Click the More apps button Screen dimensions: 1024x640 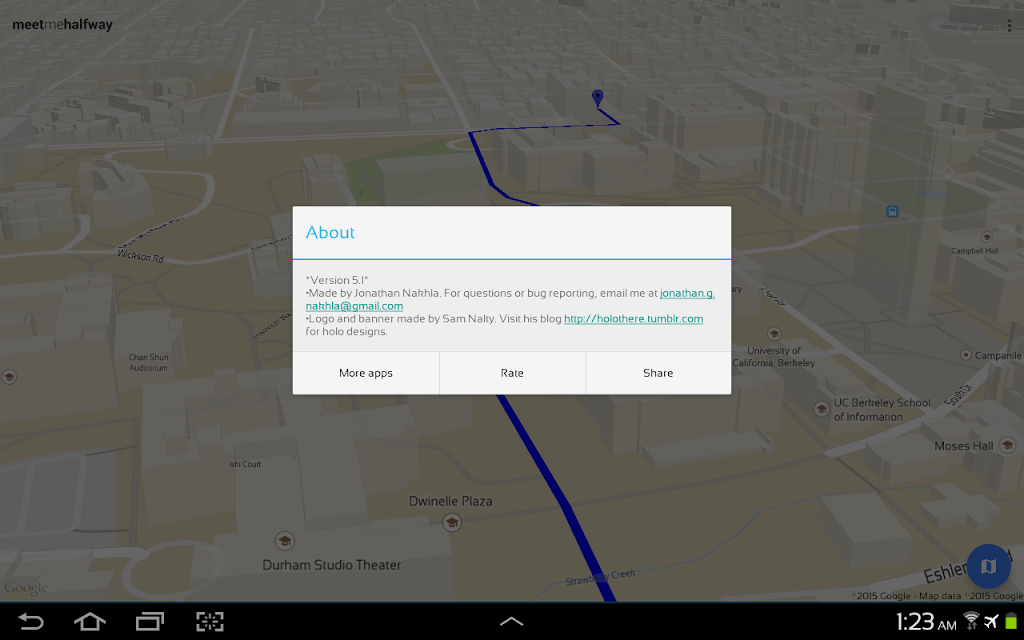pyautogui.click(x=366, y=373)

============

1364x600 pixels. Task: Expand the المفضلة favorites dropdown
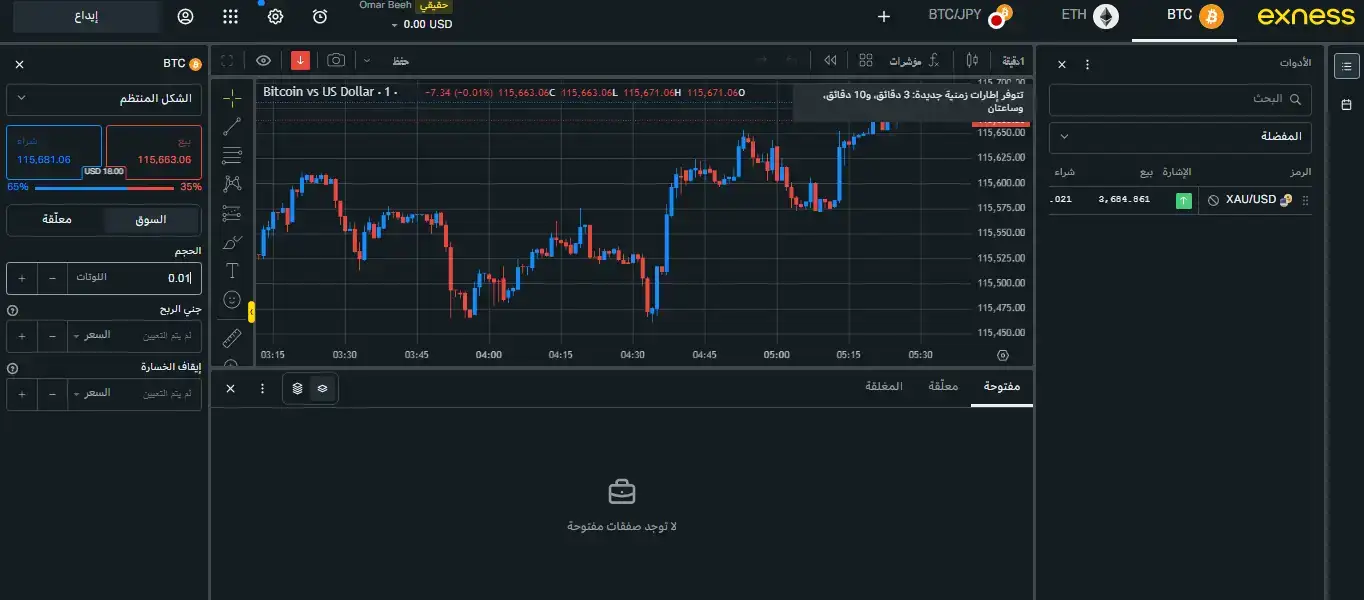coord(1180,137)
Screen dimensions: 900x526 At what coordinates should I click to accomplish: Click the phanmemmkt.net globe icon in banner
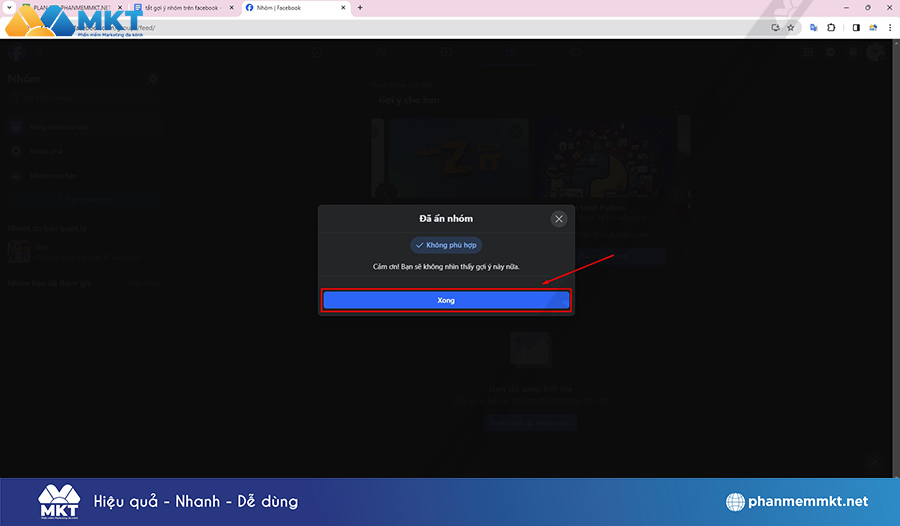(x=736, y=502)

============

▶ **Work instructions**:
Starting at the line containing "Screen dimensions: 900x526" and ending at the line containing "(x=736, y=502)", rewrite those listing lines with "globe icon" switched to "earth icon" and everything else kept the same. Leave the pictures out of your answer.

▶ **Result of this task**:
Screen dimensions: 900x526 At what coordinates should I click to accomplish: Click the phanmemmkt.net earth icon in banner
(x=736, y=502)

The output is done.